The effect appears to be magnified in cases where there is pre-existing sensory disruption (neurologic injury) or when the medications are used in overdose. Many of these cases, particularly those with accompanying autonomic instability likely represent Neuroleptic Malignant Syndrome and it’s associated alteration of mental status. However there are clearly reported cases of development of unique psychotic features such as auditory and tactile hallucinations, occurring weeks after initiation of promethazine, in a manner that argues against a simple dose dependent response.

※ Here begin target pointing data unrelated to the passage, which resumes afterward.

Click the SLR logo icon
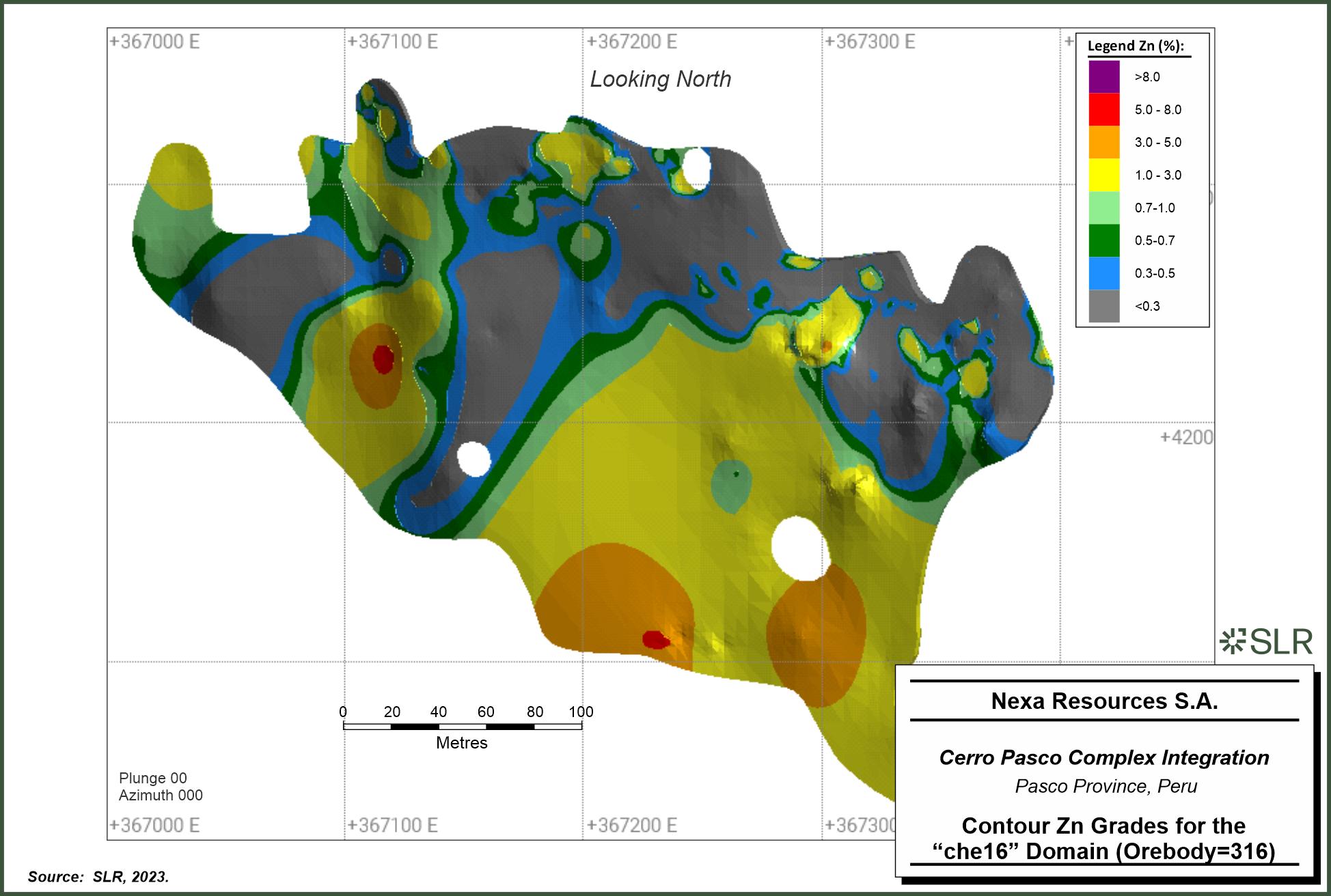 (x=1232, y=642)
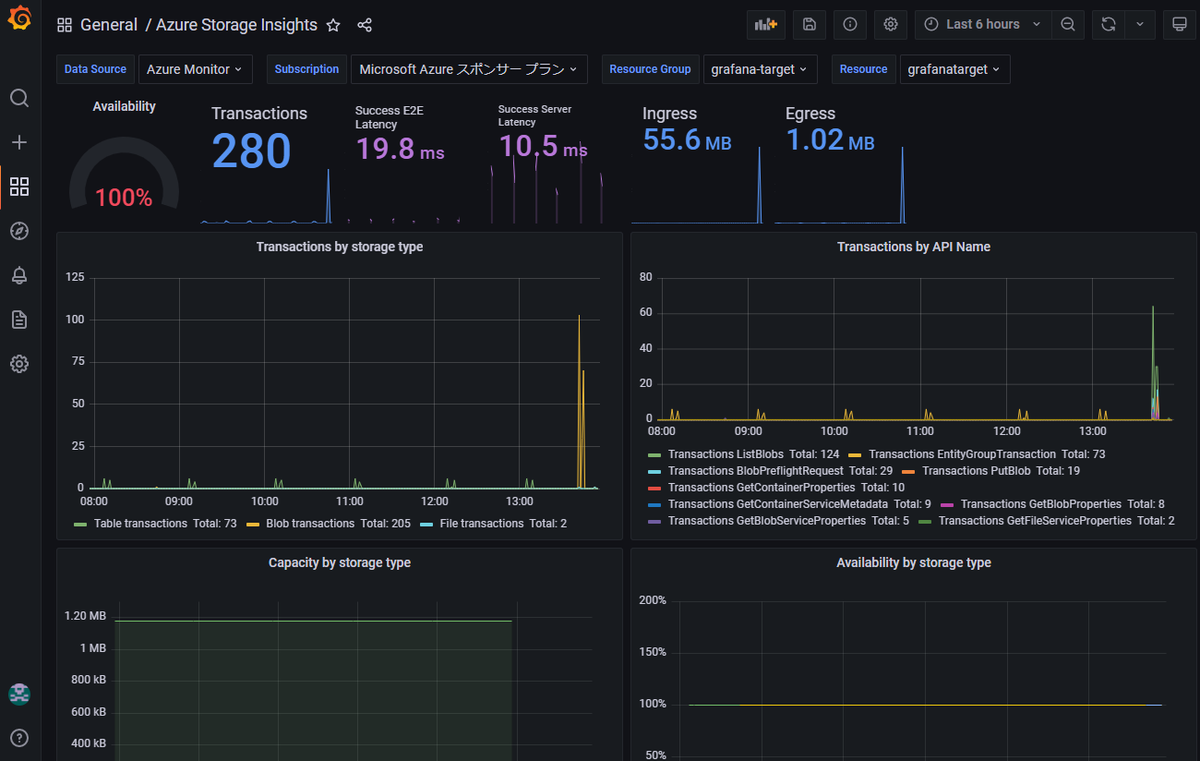Open the Explore compass icon
This screenshot has height=761, width=1200.
19,231
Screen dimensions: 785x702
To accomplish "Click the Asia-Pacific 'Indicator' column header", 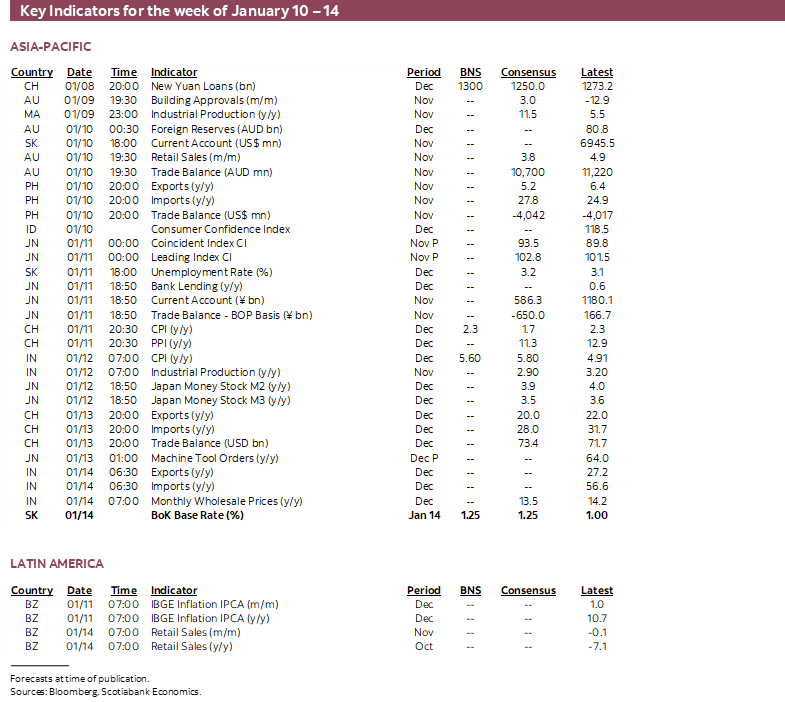I will (174, 72).
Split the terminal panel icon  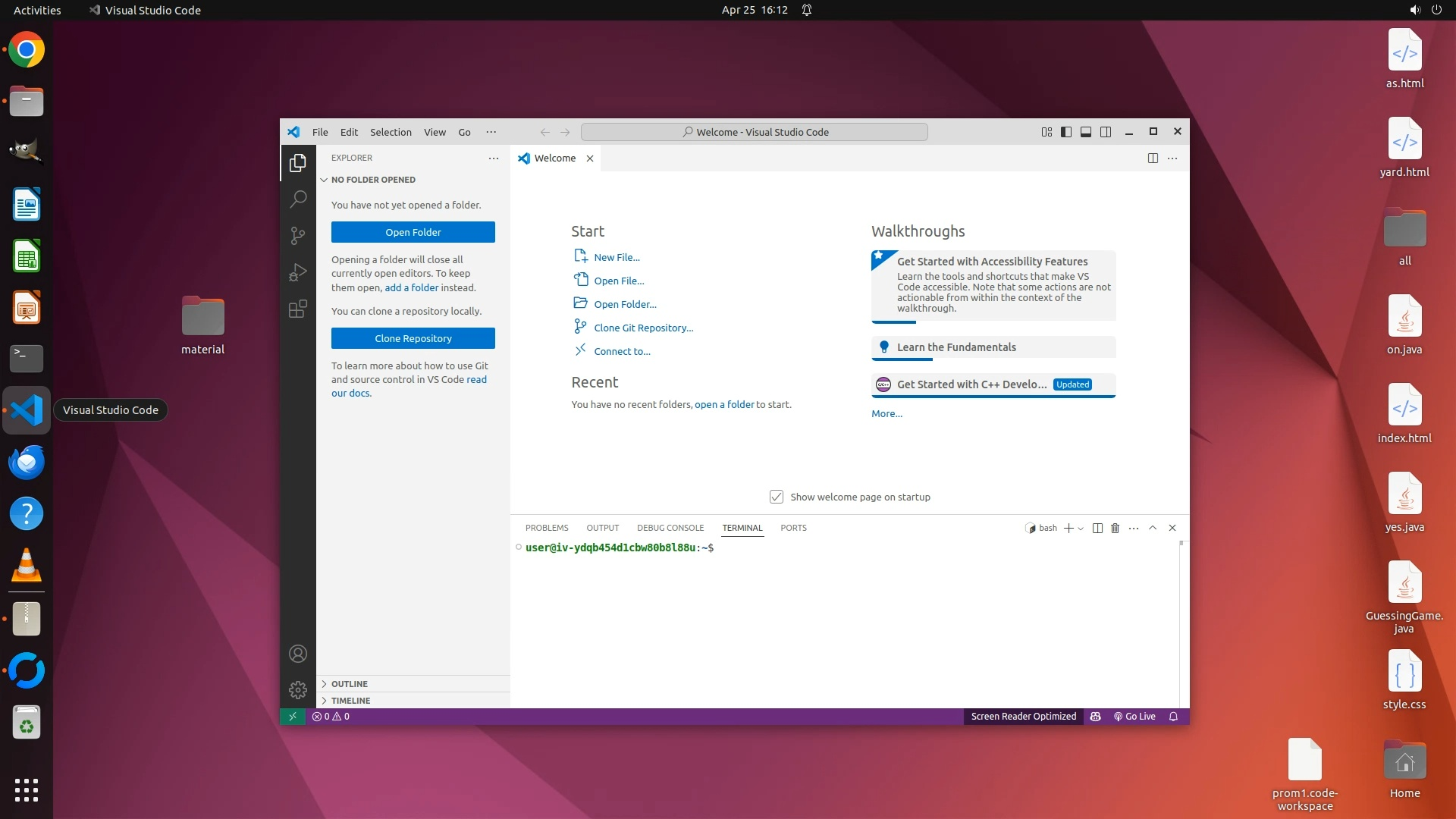1097,528
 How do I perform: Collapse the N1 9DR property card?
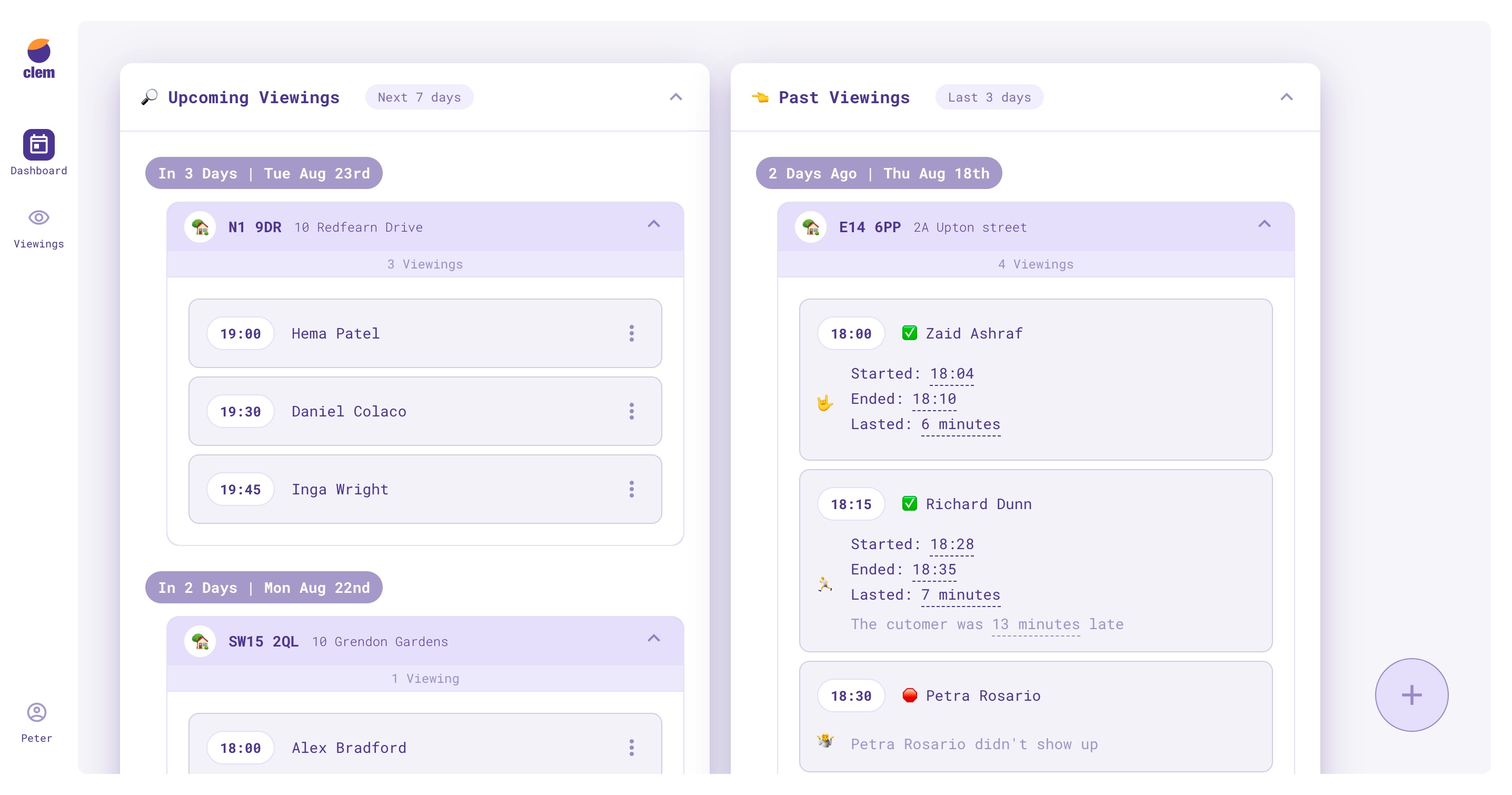(x=654, y=225)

Social implications and case resolution
This case highlights the advantages of the use a modified NAVIGATE model of close observation and managed social environment for patients in the immediate post hospitalization period for a presumed psychotic illness. The NAVIGATE model is intended to provide patients suffering from thought disorders the comprehensive support needed to ensure easy access to care, but it also provides an excellent opportunity for diagnostic refinement in cases where psycho-social factors may be contributing to the presentation.
In this case the patient was was able to return to service rather than undergo medical retirement for a psychiatric condition in his early 20’s. He was also afforded the chance to rejoin the Marine infantry, and fulfill his lifelong ambition, likely preventing a substantial ego injury. At the time of this writing he was pending clearance from GI to demonstrate full resolution of his previous symptoms, and was anticipated to return to full duty.